Problem: Copy out the records so that each line matches the original.

Record set:
---------------

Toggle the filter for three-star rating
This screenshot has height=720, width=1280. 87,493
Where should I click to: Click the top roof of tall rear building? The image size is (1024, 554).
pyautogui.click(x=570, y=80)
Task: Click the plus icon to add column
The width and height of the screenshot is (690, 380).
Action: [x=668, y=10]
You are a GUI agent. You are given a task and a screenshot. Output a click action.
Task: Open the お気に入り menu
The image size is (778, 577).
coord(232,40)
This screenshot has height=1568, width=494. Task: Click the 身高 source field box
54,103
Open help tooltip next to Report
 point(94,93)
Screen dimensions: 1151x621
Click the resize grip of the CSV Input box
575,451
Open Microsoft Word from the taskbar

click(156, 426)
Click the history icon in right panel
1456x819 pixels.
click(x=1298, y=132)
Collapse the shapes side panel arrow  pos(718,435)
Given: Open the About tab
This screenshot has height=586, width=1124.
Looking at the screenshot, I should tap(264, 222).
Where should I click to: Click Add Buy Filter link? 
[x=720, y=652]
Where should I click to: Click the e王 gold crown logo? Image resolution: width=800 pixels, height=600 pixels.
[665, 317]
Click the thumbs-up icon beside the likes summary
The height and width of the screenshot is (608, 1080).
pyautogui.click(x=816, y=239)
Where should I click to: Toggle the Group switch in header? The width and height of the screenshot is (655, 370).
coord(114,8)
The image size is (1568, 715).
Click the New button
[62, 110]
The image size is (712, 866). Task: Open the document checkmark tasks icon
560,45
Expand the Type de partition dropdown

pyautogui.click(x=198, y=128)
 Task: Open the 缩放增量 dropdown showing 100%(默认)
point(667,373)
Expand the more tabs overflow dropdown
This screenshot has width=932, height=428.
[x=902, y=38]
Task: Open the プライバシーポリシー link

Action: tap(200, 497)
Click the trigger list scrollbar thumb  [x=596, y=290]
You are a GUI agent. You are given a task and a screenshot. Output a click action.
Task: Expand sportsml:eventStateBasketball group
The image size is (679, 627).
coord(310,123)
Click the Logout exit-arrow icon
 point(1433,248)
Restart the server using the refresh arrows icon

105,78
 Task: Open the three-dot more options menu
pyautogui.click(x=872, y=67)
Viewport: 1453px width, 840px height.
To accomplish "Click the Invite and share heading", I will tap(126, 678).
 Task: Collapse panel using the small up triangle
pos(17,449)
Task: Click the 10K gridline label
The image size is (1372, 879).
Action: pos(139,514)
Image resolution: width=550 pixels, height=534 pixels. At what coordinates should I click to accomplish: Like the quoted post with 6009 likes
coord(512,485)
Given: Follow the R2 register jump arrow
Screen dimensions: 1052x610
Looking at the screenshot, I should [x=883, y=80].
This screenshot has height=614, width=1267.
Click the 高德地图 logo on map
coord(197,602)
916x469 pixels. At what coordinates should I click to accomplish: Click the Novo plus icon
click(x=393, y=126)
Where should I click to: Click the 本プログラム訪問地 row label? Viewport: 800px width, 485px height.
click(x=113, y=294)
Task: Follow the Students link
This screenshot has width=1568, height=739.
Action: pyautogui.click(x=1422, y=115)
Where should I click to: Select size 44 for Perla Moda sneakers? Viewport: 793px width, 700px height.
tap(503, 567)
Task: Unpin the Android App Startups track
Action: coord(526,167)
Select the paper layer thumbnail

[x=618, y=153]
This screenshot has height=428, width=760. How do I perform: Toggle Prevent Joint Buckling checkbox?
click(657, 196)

---------------

Answer for this exercise:
Toggle the filter for three-star rating
This screenshot has height=720, width=1280. 87,493
Where should I click to: Click the top roof of tall rear building? The image size is (1024, 554).
pyautogui.click(x=570, y=80)
Task: Click the plus icon to add column
The width and height of the screenshot is (690, 380).
Action: [x=668, y=10]
You are a GUI agent. You are given a task and a screenshot. Output a click action.
Task: Open the お気に入り menu
The image size is (778, 577).
coord(232,40)
This screenshot has height=1568, width=494. Task: Click the 身高 source field box
54,103
Open help tooltip next to Report
 point(94,93)
Screen dimensions: 1151x621
Click the resize grip of the CSV Input box
575,451
Open Microsoft Word from the taskbar

click(156, 426)
Click the history icon in right panel
1456x819 pixels.
click(x=1298, y=132)
Collapse the shapes side panel arrow  pos(718,435)
Given: Open the About tab
This screenshot has height=586, width=1124.
Looking at the screenshot, I should tap(264, 222).
Where should I click to: Click Add Buy Filter link? 
[x=720, y=652]
Where should I click to: Click the e王 gold crown logo? Image resolution: width=800 pixels, height=600 pixels.
[665, 317]
Click the thumbs-up icon beside the likes summary
The height and width of the screenshot is (608, 1080).
pyautogui.click(x=816, y=239)
Where should I click to: Toggle the Group switch in header? The width and height of the screenshot is (655, 370).
coord(114,8)
The image size is (1568, 715).
Click the New button
[62, 110]
The image size is (712, 866). Task: Open the document checkmark tasks icon
560,45
Expand the Type de partition dropdown

pyautogui.click(x=198, y=128)
 Task: Open the 缩放增量 dropdown showing 100%(默认)
point(667,373)
Expand the more tabs overflow dropdown
This screenshot has width=932, height=428.
[x=902, y=38]
Task: Open the プライバシーポリシー link

Action: tap(200, 497)
Click the trigger list scrollbar thumb  [x=596, y=290]
You are a GUI agent. You are given a task and a screenshot. Output a click action.
Task: Expand sportsml:eventStateBasketball group
The image size is (679, 627).
coord(310,123)
Click the Logout exit-arrow icon
 point(1433,248)
Restart the server using the refresh arrows icon

105,78
 Task: Open the three-dot more options menu
pyautogui.click(x=872, y=67)
Viewport: 1453px width, 840px height.
To accomplish "Click the Invite and share heading", I will tap(126, 678).
 Task: Collapse panel using the small up triangle
pos(17,449)
Task: Click the 10K gridline label
The image size is (1372, 879).
Action: pos(139,514)
Image resolution: width=550 pixels, height=534 pixels. At what coordinates should I click to accomplish: Like the quoted post with 6009 likes
coord(512,485)
Given: Follow the R2 register jump arrow
Screen dimensions: 1052x610
Looking at the screenshot, I should [x=883, y=80].
This screenshot has height=614, width=1267.
Click the 高德地图 logo on map
coord(197,602)
916x469 pixels. At what coordinates should I click to accomplish: Click the Novo plus icon
click(x=393, y=126)
Where should I click to: Click the 本プログラム訪問地 row label? Viewport: 800px width, 485px height.
click(x=113, y=294)
Task: Follow the Students link
This screenshot has width=1568, height=739.
Action: pyautogui.click(x=1422, y=115)
Where should I click to: Select size 44 for Perla Moda sneakers? Viewport: 793px width, 700px height.
tap(503, 567)
Task: Unpin the Android App Startups track
Action: coord(526,167)
Select the paper layer thumbnail

[x=618, y=153]
This screenshot has height=428, width=760. How do I perform: Toggle Prevent Joint Buckling checkbox?
click(657, 196)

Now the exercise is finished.